Exercise material:
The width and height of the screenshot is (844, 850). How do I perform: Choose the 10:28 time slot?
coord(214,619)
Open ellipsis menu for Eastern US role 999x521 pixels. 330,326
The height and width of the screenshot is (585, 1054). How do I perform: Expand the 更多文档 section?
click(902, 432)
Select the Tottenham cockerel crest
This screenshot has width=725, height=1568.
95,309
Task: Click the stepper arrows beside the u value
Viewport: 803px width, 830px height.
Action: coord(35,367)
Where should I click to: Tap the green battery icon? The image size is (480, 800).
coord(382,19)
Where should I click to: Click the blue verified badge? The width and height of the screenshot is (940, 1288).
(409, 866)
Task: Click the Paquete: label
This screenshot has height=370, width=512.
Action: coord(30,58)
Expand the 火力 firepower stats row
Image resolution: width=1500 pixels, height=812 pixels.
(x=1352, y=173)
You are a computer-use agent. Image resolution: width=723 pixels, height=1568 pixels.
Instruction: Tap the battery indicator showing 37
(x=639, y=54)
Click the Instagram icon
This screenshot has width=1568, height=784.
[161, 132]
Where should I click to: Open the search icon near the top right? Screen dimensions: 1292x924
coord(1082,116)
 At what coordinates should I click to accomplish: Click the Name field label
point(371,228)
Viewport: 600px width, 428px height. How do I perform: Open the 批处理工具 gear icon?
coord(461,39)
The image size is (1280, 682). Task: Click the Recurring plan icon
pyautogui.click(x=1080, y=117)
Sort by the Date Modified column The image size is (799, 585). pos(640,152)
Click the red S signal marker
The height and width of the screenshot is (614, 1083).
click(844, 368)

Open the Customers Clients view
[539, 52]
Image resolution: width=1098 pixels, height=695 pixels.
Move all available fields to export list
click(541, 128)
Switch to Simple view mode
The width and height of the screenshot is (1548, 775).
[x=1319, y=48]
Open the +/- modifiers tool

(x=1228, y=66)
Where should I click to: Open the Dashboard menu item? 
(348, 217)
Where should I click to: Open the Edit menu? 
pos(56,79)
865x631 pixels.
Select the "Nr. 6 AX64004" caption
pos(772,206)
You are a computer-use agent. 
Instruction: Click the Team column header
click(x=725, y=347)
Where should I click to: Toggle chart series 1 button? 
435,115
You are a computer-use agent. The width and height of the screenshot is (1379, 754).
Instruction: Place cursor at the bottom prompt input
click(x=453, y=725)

Description of the task: Lines from the one holding "You are a computer-use agent. The" through the last line of the material are to be repeated exactly; no other lines belong in the answer.

Answer:
You are a computer-use agent. The width and height of the screenshot is (1379, 754).
Instruction: Place cursor at the bottom prompt input
click(x=453, y=725)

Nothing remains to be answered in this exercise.